21. 크롤링

2022. 11. 22. 12:27

728x90

BeautifulSoup 라이브러리

HTML 객체 파싱에 이용
pasre (구문 분석)

html_doc = """<html><head><title>The Dormouse's story</title></head>
<body>
<p class="title"><b>The Dormouse's story</b></p>

<p class="story">Once upon a time there were three little sisters; and their names were
<a href="http://example.com/elsie" class="sister" id="link1">Elsie</a>,
<a href="http://example.com/lacie" class="sister" id="link2">Lacie</a> and
<a href="http://example.com/tillie" class="sister" id="link3">Tillie</a>;
and they lived at the bottom of a well.</p>

<p class="story">...</p>
"""
type(html_doc)

임의의 html 문서를 불러온다.
이때 """"""로 감싸 str 타입으로 만든다.

import bs4

# res = rq.get('https://www.daum.net/')
# html = res.text
type(bs4.BeautifulSoup(html_doc))
# bs4.BeautifulSoup 가 출력된다.

soup = bs4.BeautifulSoup(html_doc)
print(soup)
print(type(soup)) # bs4.BeautifulSoup 타입
print(type(soup.title)) # bs4.element.Tag (태그 요소)
print(type(soup.head)) # bs4.element.Tag (태그요소)
print(type(soup.title.name)) # str 요소


print(soup.title) # <title>The Dormouse's story</title>
print(type(soup.title)) # <class 'bs4.element.Tag'>

bs4 모듈을 부른다.
bs4.BeautifulSoup(html_doc) 를 이용해 html_doc(str타입)을 beautifulSoup타입으로 바꿔준다.
그 후 soup에 할당하여 출력하면 아래와 같이 beautifulSoup타입이 나온다.

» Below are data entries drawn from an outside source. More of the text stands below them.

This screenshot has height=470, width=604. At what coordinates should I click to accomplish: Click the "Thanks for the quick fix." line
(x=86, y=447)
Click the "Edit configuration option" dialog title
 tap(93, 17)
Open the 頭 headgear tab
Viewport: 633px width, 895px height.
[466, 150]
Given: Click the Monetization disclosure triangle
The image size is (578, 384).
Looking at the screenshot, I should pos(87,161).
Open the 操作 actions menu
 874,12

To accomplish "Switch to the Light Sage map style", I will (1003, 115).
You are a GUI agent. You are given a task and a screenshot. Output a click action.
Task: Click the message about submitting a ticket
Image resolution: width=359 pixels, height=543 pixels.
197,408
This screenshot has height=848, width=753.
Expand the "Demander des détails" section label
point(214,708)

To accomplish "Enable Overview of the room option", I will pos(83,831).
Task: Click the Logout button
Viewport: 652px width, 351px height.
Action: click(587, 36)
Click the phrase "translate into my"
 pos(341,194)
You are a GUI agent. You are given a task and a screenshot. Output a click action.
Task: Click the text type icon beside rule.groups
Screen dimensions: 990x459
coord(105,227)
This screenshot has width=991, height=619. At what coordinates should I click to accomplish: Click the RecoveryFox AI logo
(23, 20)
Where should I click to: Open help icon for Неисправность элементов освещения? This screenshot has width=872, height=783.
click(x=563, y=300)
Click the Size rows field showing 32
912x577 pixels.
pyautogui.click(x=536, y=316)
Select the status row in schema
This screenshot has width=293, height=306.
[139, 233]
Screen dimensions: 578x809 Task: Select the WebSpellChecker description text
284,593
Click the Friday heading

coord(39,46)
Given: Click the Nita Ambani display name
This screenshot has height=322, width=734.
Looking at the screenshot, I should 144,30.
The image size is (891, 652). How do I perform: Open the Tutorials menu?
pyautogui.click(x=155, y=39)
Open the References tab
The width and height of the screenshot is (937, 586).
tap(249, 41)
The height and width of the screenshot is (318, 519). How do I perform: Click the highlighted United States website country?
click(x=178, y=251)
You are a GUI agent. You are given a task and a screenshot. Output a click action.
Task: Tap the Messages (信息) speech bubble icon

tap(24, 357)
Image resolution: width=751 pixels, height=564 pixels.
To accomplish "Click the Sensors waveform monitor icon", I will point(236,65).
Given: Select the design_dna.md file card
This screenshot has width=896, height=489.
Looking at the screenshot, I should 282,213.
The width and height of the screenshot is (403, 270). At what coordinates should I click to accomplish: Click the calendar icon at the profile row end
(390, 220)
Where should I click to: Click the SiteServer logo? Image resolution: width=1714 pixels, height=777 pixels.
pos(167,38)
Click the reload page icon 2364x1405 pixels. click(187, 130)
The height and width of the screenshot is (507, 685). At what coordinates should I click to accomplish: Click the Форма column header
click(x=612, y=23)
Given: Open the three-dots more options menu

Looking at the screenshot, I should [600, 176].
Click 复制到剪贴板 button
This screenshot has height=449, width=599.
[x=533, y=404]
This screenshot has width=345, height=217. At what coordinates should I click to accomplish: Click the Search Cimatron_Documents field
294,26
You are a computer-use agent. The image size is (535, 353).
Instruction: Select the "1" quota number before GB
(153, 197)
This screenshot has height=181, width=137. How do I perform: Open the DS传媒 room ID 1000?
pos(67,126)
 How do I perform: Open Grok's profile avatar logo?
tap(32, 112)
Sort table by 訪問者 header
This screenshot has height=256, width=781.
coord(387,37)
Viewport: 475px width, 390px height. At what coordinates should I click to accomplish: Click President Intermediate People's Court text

<html><head><title>The Dormouse's story</title></head>
<body>
<p class="title"><b>The Dormouse's story</b></p>
<p class="story">Once upon a time there were three little sisters; and their names were
<a class="sister" href="http://example.com/elsie" id="link1">Elsie</a>,
<a class="sister" href="http://example.com/lacie" id="link2">Lacie</a> and
<a class="sister" href="http://example.com/tillie" id="link3">Tillie</a>;
and they lived at the bottom of a well.</p>
<p class="story">...</p>
</body></html>

# 태그 이름
soup.title.name

soup의 타이틀 태그의 이름을 반환해준다(굳이?)

# 태그 내부의 텍스트만 반환
print(soup.title.string)

title 내부의 텍스트만 반환해 준다. 이 경우에 -> 'The Dormouse's story' 가 출력된다.

# 태그요소
type(soup.title)

title이라는 태그의 타입이기 때문에 태그요소이다. -> 'bs4.element.Tag' 출력

# 상위 태그 접근
print(soup.title.parent)
print(type(soup.title.parent)) # bs4.element.Tag (태그요소)

.parent는 해당 요소의 부모태그에 접근하는 메서드이다.
부코태그에 접근하기에 이 요소의 타입도 태그요소이다. -> 'bs4.element.Tag' 출력

# 자식 태그
# 이터레이터(반복자, for문으로 내부 접근 가능)
for tag in soup.p.children:
  print(tag)

반대로 자식태그에 접근하는 children은 접근한 자식태그를 이터레이터(반복자)로 반환하기에 for문으로 접근이 가능하다.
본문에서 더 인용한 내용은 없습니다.